Dia sadar bahwa perbuatan mengambil hak orang lain yaitu Permaisuri raja Galuh berakibat kehilangan rakyat, Istana dan Negaranya.
”Sesampai di tepi Situ, perahu lisungnya menabrak sebuah batu, lalu Raja Saunggatang meninggal dan dimakamkan di sebuah bukit kecil yang saat ini disebut Parunggolong. Tempat tersebut saat ini dinamai Kabuyutan Parunggolong atau Makam Cunihin,” Ikbal menjelaskan.
Kenapa disebut makam Cunihin, konon kata sesepuh disana, bila ada manusia yang niat jahat akan mendapatkan gangguan. Setelah Raja Saunggatang meninggal dunia, maka kerajaan dan rakyatnya terendam air.
Sementara Raja Galuh, Raden Rarangbuana yang berubah menjadi anak buncit berniat mengakhiri hidupnya dengan bertapa. Kemudian sebelum pergi, Raja Galuh bersumpah.
”Kepada rakyat Saunggatang yang membiarkan rajanya melakukan perbuatan sewenang-wenang dan merugikan rakyatnya, maka aku berdoa semoga orang-orang tersebut mendapat adzab dengan penyakit cacar dan panas dingin yang tidak mungkin ada obatnya.” ucap Raden Rarangbuana.
Setelah itu, Raja Galuh pun pergi ke Gunung Galunggung untuk bertapa dibawah sebuah pohon. raga Raden Rarangbuana semakin hari semakin mengecil dan akhirnya menyatu dengan akar pohon tersebut.
Sepeninggal Raja Saunggatang yaitu Raden Ciptarasa dan Raja Galuh Raden Rarangbuana, hampir seluruh rakyat yang berada disekitar situ terkena penyakit panas dan cacar.
Bertahun-tahun lamanya penderitaan rakyat yang berada di sekitar kerajaan Saunggatang, sampai akhirnya kabar kabar penderitaan itu terdengar oleh seorang ulama bernama Kiai Abdul Syukur di Kampung Cigowok.
Kiai tersebut merasa prihatin atas kejadian yang menimpa rakyat kerajaan Saunggatang.
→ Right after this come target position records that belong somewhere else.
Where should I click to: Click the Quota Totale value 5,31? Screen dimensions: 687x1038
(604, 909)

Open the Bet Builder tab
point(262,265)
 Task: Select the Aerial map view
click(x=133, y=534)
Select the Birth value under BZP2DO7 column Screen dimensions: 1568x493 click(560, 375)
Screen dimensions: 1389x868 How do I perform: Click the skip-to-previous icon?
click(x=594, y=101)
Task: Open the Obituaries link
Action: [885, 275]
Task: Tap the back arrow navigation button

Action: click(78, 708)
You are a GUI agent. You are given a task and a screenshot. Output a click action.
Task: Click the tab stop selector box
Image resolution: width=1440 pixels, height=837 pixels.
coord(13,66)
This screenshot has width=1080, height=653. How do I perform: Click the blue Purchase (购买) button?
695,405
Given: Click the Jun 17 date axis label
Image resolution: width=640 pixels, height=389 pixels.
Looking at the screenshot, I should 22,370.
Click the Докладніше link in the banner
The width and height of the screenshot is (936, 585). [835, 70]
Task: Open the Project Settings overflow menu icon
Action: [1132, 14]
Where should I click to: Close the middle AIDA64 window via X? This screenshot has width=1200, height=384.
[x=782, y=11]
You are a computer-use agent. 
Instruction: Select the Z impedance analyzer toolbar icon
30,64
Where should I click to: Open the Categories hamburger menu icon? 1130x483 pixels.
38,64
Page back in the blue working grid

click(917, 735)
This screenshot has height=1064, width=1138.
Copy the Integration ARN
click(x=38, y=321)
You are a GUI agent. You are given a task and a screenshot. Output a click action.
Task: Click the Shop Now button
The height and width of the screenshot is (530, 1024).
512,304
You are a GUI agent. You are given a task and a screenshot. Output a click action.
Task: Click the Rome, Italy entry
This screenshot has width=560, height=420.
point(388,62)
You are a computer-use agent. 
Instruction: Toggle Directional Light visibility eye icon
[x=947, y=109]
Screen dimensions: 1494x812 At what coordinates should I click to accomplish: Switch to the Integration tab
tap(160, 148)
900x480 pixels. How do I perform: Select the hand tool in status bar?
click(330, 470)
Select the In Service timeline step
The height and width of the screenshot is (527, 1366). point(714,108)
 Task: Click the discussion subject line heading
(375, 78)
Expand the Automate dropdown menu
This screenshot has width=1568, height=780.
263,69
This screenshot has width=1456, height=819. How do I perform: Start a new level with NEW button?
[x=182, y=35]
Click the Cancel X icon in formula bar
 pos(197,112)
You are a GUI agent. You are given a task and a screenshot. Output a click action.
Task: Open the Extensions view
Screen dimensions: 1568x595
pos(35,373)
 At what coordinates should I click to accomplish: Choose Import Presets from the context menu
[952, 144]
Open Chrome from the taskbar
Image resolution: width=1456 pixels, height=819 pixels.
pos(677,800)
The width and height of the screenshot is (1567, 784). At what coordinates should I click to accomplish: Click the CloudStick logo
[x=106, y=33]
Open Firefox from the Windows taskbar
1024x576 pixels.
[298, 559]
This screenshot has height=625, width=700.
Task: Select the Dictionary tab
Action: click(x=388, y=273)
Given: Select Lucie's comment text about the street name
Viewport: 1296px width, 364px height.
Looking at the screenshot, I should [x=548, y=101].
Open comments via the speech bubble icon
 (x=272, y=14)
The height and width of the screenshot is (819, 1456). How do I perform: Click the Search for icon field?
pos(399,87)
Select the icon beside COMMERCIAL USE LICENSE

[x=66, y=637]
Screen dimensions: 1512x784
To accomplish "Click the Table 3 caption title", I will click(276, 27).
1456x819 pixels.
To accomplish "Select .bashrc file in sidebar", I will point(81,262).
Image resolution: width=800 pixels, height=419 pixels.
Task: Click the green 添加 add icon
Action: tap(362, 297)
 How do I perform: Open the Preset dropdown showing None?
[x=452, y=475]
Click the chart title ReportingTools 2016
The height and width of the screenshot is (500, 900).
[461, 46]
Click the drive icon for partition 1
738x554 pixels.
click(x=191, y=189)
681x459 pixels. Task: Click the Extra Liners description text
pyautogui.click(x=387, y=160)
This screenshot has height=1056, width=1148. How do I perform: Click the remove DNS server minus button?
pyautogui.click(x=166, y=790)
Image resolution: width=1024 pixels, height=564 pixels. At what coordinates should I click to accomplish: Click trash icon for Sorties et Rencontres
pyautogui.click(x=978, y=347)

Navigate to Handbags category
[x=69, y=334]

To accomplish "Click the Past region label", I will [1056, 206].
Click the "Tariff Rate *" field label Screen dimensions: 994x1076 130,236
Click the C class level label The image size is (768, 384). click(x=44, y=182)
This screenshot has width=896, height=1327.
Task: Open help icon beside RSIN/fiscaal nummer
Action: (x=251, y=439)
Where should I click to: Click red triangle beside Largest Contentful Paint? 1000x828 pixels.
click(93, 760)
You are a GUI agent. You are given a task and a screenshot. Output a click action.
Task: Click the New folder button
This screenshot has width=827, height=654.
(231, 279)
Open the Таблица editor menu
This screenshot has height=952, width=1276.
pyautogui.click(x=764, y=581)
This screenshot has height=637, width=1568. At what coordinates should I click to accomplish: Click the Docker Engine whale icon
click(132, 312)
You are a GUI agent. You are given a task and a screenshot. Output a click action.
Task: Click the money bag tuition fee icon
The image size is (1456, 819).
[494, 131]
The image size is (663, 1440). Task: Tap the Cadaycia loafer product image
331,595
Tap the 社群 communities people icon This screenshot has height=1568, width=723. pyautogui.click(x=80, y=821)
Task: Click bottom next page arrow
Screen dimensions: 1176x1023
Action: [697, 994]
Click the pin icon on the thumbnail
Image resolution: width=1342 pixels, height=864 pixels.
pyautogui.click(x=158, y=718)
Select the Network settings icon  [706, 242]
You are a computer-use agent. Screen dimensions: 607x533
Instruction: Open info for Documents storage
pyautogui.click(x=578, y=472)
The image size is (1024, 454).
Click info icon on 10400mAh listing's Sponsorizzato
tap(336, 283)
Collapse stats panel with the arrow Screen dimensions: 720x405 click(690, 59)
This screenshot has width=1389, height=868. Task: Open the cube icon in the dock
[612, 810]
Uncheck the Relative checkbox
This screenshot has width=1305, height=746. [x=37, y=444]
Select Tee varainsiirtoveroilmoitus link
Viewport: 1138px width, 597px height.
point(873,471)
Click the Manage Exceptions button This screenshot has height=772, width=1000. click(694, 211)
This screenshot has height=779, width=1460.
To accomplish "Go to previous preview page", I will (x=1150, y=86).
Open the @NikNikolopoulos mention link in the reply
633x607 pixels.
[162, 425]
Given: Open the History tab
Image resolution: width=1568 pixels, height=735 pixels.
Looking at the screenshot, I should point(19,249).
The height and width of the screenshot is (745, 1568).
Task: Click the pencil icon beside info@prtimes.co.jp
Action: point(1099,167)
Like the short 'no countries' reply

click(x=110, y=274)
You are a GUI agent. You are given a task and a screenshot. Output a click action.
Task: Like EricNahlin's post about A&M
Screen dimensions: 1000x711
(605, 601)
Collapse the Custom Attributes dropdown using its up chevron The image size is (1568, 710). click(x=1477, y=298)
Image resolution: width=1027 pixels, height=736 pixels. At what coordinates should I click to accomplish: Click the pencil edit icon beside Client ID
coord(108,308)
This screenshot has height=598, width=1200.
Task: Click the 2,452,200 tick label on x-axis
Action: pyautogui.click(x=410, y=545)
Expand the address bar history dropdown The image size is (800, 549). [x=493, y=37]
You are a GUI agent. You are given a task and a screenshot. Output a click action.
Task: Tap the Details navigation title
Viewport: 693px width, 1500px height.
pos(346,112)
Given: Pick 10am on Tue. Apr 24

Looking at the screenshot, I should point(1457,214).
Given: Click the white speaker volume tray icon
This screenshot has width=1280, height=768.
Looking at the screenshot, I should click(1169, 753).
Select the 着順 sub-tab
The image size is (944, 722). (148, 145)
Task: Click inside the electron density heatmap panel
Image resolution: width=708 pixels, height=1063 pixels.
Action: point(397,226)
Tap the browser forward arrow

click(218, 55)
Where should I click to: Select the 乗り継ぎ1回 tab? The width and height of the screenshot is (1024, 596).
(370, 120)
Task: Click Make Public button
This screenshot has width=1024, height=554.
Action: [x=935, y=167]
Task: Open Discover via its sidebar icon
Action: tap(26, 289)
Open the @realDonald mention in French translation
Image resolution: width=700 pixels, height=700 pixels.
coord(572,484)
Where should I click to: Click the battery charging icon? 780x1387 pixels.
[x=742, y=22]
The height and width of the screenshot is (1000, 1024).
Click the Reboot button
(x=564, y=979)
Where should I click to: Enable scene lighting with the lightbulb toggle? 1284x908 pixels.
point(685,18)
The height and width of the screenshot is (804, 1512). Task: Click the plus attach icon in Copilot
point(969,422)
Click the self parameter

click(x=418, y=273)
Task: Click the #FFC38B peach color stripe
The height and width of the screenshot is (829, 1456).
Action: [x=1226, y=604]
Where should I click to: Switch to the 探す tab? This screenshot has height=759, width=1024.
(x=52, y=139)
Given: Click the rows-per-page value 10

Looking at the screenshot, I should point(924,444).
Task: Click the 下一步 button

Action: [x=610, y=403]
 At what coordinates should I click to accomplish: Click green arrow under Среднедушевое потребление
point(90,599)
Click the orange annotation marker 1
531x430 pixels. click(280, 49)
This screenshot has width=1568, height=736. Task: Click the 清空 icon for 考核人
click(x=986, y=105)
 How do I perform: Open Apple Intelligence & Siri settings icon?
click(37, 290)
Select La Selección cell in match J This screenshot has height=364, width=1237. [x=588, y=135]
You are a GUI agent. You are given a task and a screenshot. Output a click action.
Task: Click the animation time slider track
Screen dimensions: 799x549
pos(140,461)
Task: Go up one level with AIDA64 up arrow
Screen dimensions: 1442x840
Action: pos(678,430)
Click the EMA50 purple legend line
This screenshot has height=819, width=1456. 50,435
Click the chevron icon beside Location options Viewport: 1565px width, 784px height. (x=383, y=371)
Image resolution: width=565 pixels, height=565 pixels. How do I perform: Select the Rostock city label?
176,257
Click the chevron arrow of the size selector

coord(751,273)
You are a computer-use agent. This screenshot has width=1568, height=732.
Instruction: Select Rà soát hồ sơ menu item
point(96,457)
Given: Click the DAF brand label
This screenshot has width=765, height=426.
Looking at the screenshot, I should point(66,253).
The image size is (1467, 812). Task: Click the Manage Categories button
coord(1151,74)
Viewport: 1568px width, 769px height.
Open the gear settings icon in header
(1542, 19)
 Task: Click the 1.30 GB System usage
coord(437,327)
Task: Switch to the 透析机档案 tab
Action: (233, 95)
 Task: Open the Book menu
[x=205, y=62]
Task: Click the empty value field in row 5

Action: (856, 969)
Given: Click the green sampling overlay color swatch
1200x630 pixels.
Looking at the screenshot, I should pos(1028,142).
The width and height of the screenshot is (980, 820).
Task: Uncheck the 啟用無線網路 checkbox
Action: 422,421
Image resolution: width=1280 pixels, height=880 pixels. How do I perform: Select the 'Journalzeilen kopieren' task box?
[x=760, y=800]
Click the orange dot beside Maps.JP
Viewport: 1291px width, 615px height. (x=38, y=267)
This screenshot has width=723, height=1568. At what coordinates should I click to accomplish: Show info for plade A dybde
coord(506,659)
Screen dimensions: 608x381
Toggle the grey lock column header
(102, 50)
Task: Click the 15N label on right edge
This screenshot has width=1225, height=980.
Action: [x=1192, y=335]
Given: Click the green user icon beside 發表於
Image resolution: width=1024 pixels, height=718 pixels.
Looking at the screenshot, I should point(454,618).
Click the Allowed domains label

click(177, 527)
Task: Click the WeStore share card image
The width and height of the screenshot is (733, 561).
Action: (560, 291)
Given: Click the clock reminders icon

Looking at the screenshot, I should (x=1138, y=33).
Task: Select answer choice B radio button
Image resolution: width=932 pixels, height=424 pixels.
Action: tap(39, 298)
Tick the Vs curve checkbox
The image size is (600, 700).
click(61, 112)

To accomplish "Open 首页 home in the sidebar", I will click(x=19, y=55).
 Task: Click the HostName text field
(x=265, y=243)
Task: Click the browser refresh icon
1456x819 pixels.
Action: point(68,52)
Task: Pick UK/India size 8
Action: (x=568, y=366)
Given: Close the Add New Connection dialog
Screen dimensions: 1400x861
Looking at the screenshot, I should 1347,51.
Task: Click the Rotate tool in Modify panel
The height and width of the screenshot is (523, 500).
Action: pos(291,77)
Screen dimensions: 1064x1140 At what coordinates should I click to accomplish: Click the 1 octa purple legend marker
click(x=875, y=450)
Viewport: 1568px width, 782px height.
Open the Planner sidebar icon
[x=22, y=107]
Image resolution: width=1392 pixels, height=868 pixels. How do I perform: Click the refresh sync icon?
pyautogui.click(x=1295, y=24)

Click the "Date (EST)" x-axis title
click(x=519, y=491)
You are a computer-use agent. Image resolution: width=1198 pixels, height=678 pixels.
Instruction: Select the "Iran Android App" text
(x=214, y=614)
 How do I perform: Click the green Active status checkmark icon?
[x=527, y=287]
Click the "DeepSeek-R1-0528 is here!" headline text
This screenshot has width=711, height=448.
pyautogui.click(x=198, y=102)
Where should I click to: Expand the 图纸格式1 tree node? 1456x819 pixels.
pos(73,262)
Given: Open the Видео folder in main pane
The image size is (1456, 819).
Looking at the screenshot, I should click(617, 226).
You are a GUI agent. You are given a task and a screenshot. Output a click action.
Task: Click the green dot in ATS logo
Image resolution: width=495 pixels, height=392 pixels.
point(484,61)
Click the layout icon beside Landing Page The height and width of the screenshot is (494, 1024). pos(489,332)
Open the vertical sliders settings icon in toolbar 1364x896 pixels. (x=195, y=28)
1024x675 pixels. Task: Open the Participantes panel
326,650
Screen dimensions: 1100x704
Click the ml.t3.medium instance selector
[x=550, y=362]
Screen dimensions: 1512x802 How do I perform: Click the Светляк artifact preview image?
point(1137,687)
Kemudian Kiai Abdul Syukur menyerukan supaya para santri dan masyarakat sekitar Situ supaya berdoa kepada Allah Swt supaya diberi petunjuk jalan dan atau obat untuk menyembuhkan rakyat bekas kerajaan Saunggatang.
“Atas pertolongan sang maha kuasa rakyat Saunggatang pun terbebas dari kutukan sang Raja Galuh,” pungkas Ikbal mengakhiri cerita tentang asal usul Situ Sanghyang.